都市再生機構のシルバーハウジングでは、民間の同クラスの物件と似たような家賃設定になっています。
入居するまでの流れ
シルバーハウジングに入居するまでの流れは、以下のようなものになります。
- インターネット等で情報収集。
- 入居申し込み。
- 抽選。
- 契約して入居。
1.情報収集
公営住宅を希望する場合は、住みたい地域の自治体のホームページを調べるのがよいでしょう。「市町村名+シルバーハウジング」で検索すると、手間が省けます。
都市再生機構のシルバーハウジングが良いなら、都市再生機構のホームページで調べられます。
2.入居申し込み
空き室が合った場合、入居申し込みをすることになります。
公営住宅タイプの場合、市町村の窓口に行き、必要書類を提出して申込みをおこないます。ただし市町村によって、入居条件が異なっている(単身者の年齢制限が65以上など)ことがありますので、確認が必要です。
都市再生機構のシルバーハウジングの場合は、都市再生機構のホームページから問い合わせが可能です。
3.抽選
入居条件をクリアしていて、入居申し込みをしても、必ずシルバーハウジングに入居できるとは限りません。
公営住宅タイプの場合、応募者が多ければ「抽選」で入居者が選ばれます。
都市再生機構のシルバーハウジングの場合は、早いものがちになりますので、空き室を見つけたらすぐに応募した方がよいでしょう。
シルバーハウジングとサービス付き高齢者向け住宅の違い
シルバーハウジングとサービス付き高齢者向け住宅(サ高住)は、よく似た住宅です。双方ともバリアフリーなどの安全に配慮していますし、相談サービスなどもあります。
両者の大きな違いは、運営母体です。サ高住はおもに民間企業が運営していますが、シルバーハウジングは地方自治体か、公共団体が運営しています。
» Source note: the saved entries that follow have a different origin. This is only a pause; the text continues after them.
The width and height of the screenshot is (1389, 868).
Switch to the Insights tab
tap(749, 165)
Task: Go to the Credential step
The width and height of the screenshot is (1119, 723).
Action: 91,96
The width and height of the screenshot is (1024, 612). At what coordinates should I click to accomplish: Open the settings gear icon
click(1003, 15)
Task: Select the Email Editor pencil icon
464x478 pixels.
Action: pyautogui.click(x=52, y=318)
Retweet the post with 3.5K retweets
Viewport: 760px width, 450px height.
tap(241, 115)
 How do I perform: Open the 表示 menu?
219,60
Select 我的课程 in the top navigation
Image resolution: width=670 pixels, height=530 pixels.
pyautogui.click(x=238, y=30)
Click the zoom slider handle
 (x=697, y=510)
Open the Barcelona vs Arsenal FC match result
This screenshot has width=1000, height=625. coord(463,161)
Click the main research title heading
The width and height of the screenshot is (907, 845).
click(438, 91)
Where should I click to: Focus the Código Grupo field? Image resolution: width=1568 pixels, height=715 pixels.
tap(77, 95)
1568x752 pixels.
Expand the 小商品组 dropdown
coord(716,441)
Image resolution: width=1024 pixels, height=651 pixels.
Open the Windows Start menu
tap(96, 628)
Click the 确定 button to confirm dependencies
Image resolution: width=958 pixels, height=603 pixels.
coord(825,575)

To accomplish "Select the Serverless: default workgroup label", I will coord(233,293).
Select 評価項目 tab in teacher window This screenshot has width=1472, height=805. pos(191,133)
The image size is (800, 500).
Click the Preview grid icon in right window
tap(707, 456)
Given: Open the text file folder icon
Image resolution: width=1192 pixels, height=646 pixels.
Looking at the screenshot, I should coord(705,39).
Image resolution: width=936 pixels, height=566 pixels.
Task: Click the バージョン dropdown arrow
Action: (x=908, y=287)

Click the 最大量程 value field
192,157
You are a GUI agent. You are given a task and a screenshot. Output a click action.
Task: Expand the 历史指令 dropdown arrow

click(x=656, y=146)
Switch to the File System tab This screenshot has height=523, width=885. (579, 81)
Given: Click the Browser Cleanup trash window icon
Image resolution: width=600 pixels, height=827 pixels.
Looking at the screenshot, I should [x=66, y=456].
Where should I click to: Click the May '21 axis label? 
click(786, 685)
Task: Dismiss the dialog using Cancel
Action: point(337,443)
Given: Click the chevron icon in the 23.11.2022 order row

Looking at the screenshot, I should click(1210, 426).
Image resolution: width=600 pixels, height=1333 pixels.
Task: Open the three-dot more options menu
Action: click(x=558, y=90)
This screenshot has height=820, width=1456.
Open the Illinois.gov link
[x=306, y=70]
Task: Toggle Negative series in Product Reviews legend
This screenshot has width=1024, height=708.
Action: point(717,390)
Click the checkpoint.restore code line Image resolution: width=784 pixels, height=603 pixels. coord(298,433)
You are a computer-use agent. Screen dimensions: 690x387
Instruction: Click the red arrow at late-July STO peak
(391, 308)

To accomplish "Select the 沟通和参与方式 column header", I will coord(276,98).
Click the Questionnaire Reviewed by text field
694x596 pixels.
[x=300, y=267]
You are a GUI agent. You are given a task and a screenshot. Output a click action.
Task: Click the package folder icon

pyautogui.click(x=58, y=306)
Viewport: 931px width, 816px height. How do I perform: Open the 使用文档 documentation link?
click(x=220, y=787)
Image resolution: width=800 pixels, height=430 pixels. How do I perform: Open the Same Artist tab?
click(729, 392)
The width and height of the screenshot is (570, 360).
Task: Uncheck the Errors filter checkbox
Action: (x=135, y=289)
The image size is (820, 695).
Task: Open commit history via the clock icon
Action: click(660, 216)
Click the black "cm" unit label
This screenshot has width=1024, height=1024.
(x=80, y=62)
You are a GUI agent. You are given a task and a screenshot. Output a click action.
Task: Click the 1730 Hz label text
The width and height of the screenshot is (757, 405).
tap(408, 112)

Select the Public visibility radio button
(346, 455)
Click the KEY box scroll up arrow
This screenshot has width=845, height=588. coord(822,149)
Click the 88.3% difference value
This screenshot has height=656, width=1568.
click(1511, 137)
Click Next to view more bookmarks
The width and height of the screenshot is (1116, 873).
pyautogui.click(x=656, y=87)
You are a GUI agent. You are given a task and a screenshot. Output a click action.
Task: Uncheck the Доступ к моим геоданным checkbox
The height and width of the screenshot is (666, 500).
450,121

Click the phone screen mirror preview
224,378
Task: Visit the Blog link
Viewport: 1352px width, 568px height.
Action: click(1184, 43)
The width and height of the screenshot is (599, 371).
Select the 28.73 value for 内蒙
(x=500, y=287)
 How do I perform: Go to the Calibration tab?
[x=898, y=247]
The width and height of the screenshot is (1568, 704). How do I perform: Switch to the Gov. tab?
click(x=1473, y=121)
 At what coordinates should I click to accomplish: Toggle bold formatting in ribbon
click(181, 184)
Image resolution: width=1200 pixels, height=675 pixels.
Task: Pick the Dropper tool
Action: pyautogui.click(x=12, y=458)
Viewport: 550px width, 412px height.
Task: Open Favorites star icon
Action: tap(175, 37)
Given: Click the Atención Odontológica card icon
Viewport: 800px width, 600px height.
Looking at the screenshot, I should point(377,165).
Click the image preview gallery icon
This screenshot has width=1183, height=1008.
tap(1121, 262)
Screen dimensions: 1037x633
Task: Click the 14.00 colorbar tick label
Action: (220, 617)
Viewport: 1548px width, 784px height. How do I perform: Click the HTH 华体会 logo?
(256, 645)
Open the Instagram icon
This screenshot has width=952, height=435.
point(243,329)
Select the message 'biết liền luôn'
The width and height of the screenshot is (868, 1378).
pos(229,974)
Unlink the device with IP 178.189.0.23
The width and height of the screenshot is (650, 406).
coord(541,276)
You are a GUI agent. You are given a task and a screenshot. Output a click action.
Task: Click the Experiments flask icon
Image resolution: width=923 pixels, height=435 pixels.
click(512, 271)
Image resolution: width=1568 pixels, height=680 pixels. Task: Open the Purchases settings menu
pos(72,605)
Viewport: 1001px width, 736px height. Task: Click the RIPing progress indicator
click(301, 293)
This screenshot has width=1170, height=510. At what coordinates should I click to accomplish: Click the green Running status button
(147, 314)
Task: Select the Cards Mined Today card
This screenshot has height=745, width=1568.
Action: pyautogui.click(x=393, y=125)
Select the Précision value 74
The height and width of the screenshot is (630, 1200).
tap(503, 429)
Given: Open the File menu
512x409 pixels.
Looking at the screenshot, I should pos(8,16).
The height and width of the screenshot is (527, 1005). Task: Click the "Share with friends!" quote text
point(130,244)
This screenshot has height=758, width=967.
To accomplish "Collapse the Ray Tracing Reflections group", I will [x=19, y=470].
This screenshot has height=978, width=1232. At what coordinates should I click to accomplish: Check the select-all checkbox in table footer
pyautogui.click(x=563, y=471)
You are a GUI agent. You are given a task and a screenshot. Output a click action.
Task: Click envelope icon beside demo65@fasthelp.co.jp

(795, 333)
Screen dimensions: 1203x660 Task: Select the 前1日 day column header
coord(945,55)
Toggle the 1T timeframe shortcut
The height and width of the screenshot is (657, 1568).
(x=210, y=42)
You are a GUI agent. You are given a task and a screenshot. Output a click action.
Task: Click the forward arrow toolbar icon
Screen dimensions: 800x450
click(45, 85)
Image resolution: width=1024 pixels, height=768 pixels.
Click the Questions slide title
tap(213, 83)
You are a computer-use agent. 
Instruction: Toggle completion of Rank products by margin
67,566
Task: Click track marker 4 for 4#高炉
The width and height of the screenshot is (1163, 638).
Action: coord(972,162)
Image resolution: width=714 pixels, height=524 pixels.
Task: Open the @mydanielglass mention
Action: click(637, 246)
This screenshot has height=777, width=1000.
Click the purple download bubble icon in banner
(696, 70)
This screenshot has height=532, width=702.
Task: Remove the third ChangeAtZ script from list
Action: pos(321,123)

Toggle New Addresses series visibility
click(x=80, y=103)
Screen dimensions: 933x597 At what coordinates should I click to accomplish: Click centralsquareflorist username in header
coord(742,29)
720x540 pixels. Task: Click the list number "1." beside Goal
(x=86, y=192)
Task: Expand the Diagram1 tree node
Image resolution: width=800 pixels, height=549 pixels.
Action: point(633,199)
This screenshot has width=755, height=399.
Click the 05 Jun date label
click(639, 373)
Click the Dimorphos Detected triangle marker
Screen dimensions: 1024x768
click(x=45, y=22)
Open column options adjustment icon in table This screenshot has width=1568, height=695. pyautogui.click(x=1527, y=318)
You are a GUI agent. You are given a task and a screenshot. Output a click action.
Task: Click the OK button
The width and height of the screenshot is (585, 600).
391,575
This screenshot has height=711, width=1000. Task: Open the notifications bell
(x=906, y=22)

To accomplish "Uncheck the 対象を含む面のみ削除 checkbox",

また施設設備に関しては、少し違いがあります。サ高住は居室が狭い場合があります。また、サ高住では居室にキッチンや風呂がついていない物件もあります。
シルバーハウジングとサ高住の比較表
シルバーハウジングとサ高住の違いを、表にまとめてみました。
シルバーハウジング | サ高住 | |
---|---|---|
運営者 | 地方公共団体・都市再生機構 | おもに民間企業 |
費用 | 家賃も初期費用も安め。家賃減額もありえる | 100万円程度の初期費用が必要な場合も |
入居しやすさ | 空き室が少なく入居しにくい | 新設が多く入居しやすい |
※サ高住の特集記事はコチラ
シルバーハウジングは入居できたらラッキーぐらいの心持ちで
しかしシルバーハウジングは人気が高いため、希望通りに入居できる可能性はあまり高くありません。入居できたらラッキーという程度の気持ちで、他の施設も検討するべきでしょう。